**DATA SHOWN:**

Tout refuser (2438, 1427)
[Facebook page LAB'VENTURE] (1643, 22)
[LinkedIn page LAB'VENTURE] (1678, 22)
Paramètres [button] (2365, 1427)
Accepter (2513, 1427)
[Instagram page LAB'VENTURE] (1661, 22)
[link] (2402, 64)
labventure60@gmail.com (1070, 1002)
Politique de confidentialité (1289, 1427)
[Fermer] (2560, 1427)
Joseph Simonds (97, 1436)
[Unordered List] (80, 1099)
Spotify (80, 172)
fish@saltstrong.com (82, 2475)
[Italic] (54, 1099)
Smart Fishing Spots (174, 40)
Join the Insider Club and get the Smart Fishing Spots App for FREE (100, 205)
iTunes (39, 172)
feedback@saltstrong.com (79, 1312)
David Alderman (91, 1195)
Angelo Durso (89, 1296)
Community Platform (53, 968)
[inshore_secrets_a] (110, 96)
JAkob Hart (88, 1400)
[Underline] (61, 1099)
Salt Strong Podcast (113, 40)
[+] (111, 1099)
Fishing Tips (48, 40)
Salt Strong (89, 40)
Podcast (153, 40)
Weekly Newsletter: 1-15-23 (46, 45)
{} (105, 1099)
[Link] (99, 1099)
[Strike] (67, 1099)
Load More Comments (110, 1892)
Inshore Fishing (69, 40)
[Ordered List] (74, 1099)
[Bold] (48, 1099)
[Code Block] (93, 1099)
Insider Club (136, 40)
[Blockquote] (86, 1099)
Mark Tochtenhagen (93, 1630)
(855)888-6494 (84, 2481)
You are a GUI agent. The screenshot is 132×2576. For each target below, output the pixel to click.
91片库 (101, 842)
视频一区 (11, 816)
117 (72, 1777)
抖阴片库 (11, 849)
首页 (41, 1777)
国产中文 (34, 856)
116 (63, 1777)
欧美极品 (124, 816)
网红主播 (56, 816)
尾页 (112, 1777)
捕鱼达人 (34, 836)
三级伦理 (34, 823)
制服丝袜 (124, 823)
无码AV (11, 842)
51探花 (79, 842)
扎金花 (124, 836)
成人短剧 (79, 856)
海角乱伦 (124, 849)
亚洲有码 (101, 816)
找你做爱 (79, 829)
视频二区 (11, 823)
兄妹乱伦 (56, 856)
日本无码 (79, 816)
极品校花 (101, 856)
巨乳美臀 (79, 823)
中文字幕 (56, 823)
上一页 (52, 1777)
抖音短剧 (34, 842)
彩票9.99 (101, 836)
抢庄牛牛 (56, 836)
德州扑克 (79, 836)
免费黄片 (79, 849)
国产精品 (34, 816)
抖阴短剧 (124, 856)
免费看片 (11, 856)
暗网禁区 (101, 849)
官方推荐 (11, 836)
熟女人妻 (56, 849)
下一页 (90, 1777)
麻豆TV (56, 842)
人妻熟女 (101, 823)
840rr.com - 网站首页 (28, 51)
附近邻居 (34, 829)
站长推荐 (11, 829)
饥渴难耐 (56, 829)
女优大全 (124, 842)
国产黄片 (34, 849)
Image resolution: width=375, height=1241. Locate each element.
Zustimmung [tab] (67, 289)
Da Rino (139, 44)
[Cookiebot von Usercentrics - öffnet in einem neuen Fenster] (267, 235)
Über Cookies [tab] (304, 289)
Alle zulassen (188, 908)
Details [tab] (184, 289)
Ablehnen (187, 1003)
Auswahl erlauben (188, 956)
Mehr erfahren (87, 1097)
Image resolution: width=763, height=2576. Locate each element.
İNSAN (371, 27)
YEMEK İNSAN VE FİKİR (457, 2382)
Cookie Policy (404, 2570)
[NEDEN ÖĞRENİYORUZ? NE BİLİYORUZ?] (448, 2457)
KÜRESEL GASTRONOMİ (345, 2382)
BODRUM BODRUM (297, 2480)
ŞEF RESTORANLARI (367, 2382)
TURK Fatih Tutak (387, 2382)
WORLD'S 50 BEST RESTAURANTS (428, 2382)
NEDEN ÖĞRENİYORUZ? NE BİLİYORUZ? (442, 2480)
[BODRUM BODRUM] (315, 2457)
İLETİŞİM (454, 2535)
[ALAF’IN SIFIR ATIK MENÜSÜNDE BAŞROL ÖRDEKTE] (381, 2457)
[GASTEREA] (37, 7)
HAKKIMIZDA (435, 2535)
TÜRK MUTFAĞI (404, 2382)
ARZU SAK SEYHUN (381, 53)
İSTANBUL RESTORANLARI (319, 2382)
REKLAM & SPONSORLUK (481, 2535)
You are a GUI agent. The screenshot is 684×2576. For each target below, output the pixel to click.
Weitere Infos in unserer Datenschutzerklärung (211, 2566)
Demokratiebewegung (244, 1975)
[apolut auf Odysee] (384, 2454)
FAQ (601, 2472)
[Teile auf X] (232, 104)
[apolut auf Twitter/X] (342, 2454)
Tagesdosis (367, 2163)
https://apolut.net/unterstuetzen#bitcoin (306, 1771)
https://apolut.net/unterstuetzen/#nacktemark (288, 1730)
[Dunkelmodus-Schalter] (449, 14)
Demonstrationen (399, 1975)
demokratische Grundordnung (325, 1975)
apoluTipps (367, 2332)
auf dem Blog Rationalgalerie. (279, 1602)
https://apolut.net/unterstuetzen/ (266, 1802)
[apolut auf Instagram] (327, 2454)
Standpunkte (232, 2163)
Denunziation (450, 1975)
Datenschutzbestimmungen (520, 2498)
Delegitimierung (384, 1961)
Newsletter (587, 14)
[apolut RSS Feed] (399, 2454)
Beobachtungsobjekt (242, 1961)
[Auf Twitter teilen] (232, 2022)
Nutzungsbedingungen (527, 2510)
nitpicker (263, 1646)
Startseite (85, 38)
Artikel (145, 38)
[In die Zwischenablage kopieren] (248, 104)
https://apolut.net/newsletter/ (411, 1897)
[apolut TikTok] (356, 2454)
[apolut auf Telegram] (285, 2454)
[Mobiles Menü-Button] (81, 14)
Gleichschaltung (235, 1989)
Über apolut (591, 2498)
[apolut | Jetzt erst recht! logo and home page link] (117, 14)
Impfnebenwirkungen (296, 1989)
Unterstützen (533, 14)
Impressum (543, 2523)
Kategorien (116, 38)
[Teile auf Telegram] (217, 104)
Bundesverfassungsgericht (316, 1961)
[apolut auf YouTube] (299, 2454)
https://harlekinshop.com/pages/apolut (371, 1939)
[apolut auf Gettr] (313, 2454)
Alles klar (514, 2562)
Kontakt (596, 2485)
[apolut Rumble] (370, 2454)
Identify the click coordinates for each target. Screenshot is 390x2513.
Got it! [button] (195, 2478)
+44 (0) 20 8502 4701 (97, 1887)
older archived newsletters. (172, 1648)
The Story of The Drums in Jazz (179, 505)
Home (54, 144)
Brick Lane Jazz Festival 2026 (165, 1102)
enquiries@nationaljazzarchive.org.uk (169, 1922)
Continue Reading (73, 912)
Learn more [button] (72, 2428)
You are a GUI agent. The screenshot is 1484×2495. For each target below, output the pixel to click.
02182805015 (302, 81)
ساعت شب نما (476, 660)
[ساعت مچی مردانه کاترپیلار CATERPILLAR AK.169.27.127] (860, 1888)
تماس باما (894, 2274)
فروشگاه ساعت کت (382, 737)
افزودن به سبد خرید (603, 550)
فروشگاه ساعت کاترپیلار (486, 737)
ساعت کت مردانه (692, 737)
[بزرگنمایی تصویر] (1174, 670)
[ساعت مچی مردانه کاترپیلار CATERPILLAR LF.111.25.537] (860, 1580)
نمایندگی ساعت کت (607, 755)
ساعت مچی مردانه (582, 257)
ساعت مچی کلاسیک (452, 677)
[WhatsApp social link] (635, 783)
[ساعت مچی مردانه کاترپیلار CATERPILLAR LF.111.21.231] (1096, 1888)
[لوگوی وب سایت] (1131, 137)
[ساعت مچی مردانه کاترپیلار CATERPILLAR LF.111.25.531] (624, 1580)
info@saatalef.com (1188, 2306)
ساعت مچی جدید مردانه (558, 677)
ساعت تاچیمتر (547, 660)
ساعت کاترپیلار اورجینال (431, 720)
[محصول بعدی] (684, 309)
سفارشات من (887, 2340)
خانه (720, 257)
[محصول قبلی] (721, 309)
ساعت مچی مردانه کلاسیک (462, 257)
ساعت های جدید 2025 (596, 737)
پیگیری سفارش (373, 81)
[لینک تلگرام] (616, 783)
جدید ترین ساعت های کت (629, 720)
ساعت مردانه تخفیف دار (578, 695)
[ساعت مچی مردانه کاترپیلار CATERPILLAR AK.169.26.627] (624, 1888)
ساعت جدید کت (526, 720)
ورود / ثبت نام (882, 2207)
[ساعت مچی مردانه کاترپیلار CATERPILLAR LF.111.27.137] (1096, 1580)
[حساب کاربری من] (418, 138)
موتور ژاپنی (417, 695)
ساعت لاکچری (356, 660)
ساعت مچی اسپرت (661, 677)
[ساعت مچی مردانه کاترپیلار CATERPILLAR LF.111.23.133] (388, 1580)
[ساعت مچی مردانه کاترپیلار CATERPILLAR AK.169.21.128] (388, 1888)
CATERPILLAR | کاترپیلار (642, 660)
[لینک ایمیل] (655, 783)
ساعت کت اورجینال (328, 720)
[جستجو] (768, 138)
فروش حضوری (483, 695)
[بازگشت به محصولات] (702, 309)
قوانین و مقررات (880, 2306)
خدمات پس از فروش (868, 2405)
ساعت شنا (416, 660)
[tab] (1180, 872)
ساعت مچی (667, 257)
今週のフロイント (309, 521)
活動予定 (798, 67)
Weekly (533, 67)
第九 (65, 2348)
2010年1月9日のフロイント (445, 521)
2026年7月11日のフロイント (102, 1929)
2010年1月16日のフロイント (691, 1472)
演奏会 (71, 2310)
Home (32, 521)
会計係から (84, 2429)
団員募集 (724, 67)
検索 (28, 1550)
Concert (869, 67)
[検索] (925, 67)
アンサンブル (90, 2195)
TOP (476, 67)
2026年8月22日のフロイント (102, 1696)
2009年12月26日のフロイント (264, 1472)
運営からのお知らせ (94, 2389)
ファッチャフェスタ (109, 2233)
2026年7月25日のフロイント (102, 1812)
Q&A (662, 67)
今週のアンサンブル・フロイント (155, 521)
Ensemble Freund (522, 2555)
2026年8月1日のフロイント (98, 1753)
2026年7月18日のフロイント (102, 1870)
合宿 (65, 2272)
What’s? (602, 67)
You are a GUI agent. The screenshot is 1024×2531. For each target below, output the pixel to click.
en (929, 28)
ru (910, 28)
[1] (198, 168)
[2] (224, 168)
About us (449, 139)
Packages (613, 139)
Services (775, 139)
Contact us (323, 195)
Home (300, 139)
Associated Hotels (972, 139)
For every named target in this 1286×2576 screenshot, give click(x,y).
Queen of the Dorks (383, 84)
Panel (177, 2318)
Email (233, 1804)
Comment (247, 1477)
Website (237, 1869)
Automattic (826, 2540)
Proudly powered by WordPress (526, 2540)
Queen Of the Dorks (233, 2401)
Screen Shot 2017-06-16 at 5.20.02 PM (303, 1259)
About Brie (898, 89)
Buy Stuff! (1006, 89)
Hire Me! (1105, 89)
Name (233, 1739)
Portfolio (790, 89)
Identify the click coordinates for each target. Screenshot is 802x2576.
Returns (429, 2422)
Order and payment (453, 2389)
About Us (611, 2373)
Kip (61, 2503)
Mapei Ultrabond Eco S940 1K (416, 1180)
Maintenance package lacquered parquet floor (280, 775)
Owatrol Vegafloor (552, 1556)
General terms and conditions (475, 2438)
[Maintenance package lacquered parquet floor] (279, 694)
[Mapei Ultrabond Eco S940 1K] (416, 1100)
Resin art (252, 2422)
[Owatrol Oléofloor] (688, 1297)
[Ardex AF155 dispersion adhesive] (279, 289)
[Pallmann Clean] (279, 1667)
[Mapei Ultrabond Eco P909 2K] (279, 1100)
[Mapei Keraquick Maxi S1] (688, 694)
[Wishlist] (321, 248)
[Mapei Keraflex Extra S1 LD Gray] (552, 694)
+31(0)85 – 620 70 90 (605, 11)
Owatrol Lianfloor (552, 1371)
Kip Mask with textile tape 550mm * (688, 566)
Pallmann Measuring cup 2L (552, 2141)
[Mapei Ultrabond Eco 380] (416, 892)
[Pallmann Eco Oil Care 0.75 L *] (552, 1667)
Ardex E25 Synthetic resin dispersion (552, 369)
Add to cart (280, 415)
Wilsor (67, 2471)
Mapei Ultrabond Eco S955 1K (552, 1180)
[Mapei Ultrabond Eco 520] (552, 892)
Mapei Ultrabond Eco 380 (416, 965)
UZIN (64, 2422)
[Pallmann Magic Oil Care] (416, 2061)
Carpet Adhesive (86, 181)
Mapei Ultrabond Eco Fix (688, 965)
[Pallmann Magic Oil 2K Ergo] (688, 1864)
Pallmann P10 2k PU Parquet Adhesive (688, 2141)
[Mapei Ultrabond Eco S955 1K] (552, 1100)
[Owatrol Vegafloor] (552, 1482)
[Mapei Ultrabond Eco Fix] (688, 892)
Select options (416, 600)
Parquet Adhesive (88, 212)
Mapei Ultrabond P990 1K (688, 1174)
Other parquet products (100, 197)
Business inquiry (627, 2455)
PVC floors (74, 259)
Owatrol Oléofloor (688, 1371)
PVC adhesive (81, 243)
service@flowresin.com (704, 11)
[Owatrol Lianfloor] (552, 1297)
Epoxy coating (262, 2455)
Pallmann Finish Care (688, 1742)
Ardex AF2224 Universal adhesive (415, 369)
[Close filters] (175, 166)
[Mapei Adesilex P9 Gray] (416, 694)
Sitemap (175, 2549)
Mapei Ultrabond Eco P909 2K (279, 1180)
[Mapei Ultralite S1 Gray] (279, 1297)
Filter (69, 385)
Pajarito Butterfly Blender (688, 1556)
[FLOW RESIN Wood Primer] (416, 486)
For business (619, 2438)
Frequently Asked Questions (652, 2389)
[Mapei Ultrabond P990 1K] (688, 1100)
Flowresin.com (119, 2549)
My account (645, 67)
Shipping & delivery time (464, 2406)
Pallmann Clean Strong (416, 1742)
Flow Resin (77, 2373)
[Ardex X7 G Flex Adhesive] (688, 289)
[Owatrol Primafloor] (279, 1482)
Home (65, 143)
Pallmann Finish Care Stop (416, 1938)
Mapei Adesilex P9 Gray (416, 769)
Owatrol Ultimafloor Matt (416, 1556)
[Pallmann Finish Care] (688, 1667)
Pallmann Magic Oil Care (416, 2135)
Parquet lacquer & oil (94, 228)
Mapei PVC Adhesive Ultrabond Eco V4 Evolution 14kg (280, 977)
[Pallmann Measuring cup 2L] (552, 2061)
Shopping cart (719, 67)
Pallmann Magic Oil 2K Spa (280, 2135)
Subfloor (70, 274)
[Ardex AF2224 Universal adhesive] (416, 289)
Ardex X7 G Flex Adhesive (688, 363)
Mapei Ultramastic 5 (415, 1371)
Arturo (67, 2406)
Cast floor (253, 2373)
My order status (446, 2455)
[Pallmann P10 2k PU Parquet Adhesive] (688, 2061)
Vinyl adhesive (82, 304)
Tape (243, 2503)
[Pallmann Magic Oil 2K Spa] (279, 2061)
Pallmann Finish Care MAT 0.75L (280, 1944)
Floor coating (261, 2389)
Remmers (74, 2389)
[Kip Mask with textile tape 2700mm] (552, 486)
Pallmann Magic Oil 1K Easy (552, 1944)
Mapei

**TASK ITEM:** Return only the part of the records above that opens with the line containing "Parquet lacquer & oil (94, 228)" and closes with the line containing "Cast floor (253, 2373)", ends included.

**EXERCISE RESULT:**
Parquet lacquer & oil (94, 228)
Mapei PVC Adhesive Ultrabond Eco V4 Evolution 14kg (280, 977)
[Pallmann Measuring cup 2L] (552, 2061)
Shopping cart (719, 67)
Pallmann Magic Oil 2K Spa (280, 2135)
Subfloor (70, 274)
[Ardex AF2224 Universal adhesive] (416, 289)
Ardex X7 G Flex Adhesive (688, 363)
Mapei Ultramastic 5 (415, 1371)
Arturo (67, 2406)
Cast floor (253, 2373)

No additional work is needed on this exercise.